In municipal level politics, the partisan divisions tend to be more about insider-outsider politics than sweeping ideological visions. Here are a few common examples:
- Developers and future housing consumers vs. incumbent landowners;
- Future business owners vs. incumbent business owners;
- Future workers vs. incumbent workers;
- Future taxi drivers vs. incumbent taxi drivers;
- Mobile vendors vs. incumbent food sellers;
Currently, the major parties don’t reflect these kinds of divisions. Knowing that a candidate is a Democrat doesn’t really tell you anything about whether she’ll be more or less friendly to new development.

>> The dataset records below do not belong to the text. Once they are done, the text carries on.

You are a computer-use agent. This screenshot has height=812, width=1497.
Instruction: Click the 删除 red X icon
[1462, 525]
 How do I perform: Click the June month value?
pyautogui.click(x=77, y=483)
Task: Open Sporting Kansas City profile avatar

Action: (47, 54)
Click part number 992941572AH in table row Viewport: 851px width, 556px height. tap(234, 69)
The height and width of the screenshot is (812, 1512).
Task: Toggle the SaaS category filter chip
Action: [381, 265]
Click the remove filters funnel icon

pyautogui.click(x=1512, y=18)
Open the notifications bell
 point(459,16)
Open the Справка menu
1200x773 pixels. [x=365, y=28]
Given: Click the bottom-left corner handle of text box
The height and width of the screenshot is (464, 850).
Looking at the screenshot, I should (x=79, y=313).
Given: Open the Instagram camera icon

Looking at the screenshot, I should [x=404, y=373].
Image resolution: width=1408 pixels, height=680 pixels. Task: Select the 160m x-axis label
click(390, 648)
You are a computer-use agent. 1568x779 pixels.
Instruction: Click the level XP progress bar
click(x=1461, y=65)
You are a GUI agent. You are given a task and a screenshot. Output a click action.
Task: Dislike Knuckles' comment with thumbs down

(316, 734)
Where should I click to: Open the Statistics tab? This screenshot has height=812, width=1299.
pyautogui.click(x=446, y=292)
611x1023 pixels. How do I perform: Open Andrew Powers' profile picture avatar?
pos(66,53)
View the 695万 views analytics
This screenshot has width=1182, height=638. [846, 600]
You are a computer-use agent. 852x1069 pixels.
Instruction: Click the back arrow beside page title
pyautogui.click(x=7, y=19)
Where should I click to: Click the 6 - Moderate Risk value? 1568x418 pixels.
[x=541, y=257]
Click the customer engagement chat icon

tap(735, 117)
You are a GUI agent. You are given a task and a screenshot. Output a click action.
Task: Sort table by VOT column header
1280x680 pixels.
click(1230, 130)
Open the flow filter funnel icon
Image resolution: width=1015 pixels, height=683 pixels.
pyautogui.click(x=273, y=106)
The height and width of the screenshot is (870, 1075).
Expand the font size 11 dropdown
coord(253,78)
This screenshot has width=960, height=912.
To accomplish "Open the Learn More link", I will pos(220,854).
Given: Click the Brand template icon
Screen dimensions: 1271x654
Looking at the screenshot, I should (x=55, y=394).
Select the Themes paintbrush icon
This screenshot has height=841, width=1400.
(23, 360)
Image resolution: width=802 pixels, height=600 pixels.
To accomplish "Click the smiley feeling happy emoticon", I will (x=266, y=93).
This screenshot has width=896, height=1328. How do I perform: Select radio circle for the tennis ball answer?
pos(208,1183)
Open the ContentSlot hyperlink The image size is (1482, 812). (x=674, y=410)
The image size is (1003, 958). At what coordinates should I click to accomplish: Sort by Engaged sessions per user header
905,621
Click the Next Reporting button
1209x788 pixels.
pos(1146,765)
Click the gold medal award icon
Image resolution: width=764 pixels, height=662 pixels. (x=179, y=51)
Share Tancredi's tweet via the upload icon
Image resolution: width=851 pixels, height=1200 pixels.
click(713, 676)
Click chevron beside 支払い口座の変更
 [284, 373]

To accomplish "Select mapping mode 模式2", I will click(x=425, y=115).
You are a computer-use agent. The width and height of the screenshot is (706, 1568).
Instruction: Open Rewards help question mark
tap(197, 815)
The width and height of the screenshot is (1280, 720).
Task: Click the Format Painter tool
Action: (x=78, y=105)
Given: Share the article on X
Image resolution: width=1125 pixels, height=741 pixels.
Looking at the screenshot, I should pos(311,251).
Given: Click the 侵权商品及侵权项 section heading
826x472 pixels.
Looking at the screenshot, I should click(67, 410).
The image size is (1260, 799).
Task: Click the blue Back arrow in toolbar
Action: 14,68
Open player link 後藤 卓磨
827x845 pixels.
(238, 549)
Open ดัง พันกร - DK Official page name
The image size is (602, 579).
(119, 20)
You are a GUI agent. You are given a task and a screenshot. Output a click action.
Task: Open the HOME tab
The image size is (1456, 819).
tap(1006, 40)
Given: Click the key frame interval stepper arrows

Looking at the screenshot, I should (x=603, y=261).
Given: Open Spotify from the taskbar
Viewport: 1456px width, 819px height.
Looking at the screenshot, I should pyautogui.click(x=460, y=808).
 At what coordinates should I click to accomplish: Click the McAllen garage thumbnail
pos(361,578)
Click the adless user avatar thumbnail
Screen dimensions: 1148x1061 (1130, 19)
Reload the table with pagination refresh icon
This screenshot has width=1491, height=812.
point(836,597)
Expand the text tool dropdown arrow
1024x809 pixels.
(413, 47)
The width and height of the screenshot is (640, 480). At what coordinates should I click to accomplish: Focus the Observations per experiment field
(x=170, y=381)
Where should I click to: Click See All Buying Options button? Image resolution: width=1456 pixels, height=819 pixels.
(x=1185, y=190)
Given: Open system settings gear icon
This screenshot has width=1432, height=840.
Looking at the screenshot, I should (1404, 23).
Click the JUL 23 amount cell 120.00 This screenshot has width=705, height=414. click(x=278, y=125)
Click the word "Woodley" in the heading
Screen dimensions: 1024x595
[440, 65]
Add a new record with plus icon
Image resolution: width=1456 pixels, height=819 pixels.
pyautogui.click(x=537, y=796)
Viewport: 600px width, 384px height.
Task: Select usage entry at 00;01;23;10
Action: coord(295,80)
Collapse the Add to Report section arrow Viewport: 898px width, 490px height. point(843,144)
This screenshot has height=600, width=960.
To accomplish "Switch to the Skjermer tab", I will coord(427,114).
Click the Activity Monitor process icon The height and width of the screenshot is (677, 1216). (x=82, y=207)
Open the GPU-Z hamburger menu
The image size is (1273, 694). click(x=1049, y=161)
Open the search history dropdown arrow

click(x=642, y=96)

Fusion voting could change the game by allowing minor parties to form, and aggregate issue positions according to the real partisan divisions. They would then endorse the major party candidates whose views are most reflective of their platforms, and those candidates would appear on their ballot lines in addition to the major party ballot lines. This could make local elections more competitive even in one-party cities, by replacing traditional party competition with open competition between interest groups.
For instance, back in the heady days of the great Philadelphia municipal consolidation in 1854, you saw a whole bunch of different local issue parties like the Consolidation Party, the Paid Fire Department Party, the Prohibition Party, and the Native American Party, in addition to major parties like the Democrats and the Whigs.
With fusion voting, some motivated folks could circulate some petitions and put a Don’t Sell the Water System Party, or a Form-Based Zoning Party, or a Land Tax for Allentown School District Party on the ballot. Then the Democratic and Republican candidates would compete to win those parties’ endorsements, and appear on their ballot lines in addition to the major party ballot lines.
Turning local elections into open interest group competitions in this way would give voters better information shortcuts that would make it clearer which policies are likely to be enacted if they vote for this politician or the other one. Not only would the ballot itself make this relationship clearer, but we would also expect the new parties and coalitions to expend considerable resources educating voters about the issues at stake.